RECENTI SCOPERTE BIBLICHE

L’interpretazione della vita di Gesù basata sui passi della Bibbia per provarne la veridicità, come abbiamo appena descritto, crollò come un castello di carte non appena gli studiosi del XIX secolo cominciarono ad esaminare le Scritture da un punto di vista storico. È sorprendente come i cristiani recentemente abbiano cominciato a ricercare il Gesù storico. Nel 1819 Schleiermacher tenne un primo corso di conferenze universitarie sulla vita di Gesù, [8] e nel 1835 Strauss pubblicò il suo studio critico sui Vangeli, uno scritto che fece epoca. Da allora in poi i teologi sono stati costretti a riesaminare e rivedere la loro comprensione dell’Uomo di Nazareth.

Durante l’Illuminismo apologisti come il vescovo Butler avevano cercato di provare l’unicità di Gesù sulla base dei miracoli e sul modo in cui si pensava egli adempisse le profezie dell’Antico Testamento. [9] La prova delle profezie fu screditata quando gli studiosi cominciarono ad interpretare la letteratura sacra ebraica da un punto di vista storico. I profeti scrivevano cose riguardanti il loro tempo ed il loro messaggio era diretto ai loro contemporanei. Per esempio, Isaia prediceva la nascita di Gesù da una vergine ma diceva ai suoi ascoltatori che nei loro giorni avrebbe avuto luogo un importante cambiamento perché una certa giovane donna avrebbe presto dato nascita ad un figlio (7:14) [10]

Oppure, per fare un altro esempio, il fatto che il profeta Giona sia stato inghiottito da un pesce serviva per fargli obbedire alla missione datagli da Dio e non per predire la resurrezione di Gesù. Similmente le poesie del Servo Sofferente (Is. 53 et al.) non erano profezie messianiche su Gesù ma un’antica interpretazione della missione storica della nazione di Israele, come scrittori ebrei hanno sostenuto per lungo tempo. [11]

Poi, quando gli storici iniziarono a studiare il Nuovo Testamento, scoprirono che i Vangeli non erano racconti di testimonianza diretta sulla vita di Gesù. La prima ad essere abbandonata fu la nozione che il quarto Vangelo era stato scritto dall’apostolo Giovanni. Poi si fu generalmente d’accordo che Marco e una raccolta di detti su Gesù (chiamata Q) erano stati usati da Matteo e da Luca nel comporre i loro Vangeli. In altre parole, gli evangelisti non stavano scrivendo memorie di ciò che avevano visto personalmente; essi erano trascrittori di tradizioni più antiche che circolavano nelle comunità cristiane da quaranta a sessanta anni dopo la morte di Gesù. [12] Pertanto, per comprendere il Nuovo Testamento si dovrebbe vedere come i vari scritti riflettono lo sviluppo della fede cristiana. I Vangeli descrivono i cambiamenti dottrinali, etici ed ecclesiastici che si verificarono quando il messaggio di Gesù fu alterato per adattarsi alle necessità dei cristiani ebrei ellenistici e, più tardi, delle chiese gentili. Dietro il Nuovo Testamento ci sono quattro livelli diversi di vita e di pensiero cristiano: il Giudaismo apocalittico di Gesù e dei suoi discepoli, il Cristianesimo ebraico di persone come Giacomo, il Giudaismo ellenico di Paolo e il Cristianesimo gentile di una generazione successiva illustrato dalla letteratura giovannea. [13]

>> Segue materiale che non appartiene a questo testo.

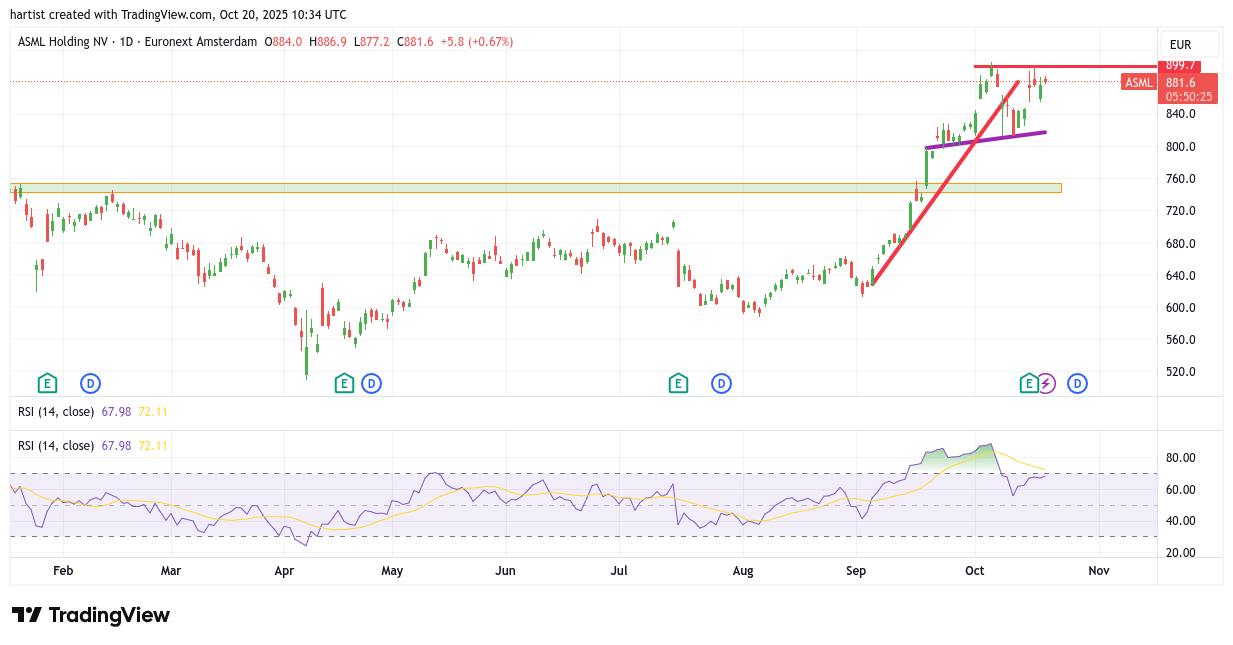The width and height of the screenshot is (1233, 645).
Task: Click the October earnings marker
Action: point(1028,383)
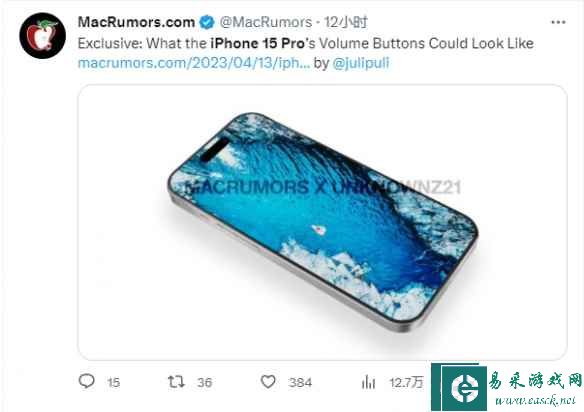Click the retweet count 36

point(204,383)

La source criticism (critica delle fonti) letteraria e storica dei Vangeli preparò la via alla form criticism (critica delle forme), di cui Bultmann e Martin Dibelius [14] furono pionieri. La critica delle forme fornisce un metodo col quale gli studiosi possono capire le tradizioni orali, che sono più antiche dei racconti scritti. Poiché i primi cristiani aspettavano il ritorno imminente del loro Signore, essi non avevano alcun interesse a scrivere vite di Gesù o storie sugli atti degli apostoli.

Tuttavia, quando predicavano e insegnavano, i cristiani citavano un detto di Gesù o raccontavano un episodio della sua vita per provare qualche punto. Inoltre, era necessario raccontare la storia della passione che spiegava perché i cristiani celebravano il pasto eucaristico e rispondeva anche ai critici che accusavano il loro Signore di non essere altro che un criminale respinto dal suo popolo. Quindi la tradizione orale consisteva in una varietà di sentenze e di episodi sconnessi, nonché del racconto della Passione narrato in una forma in qualche modo fissa.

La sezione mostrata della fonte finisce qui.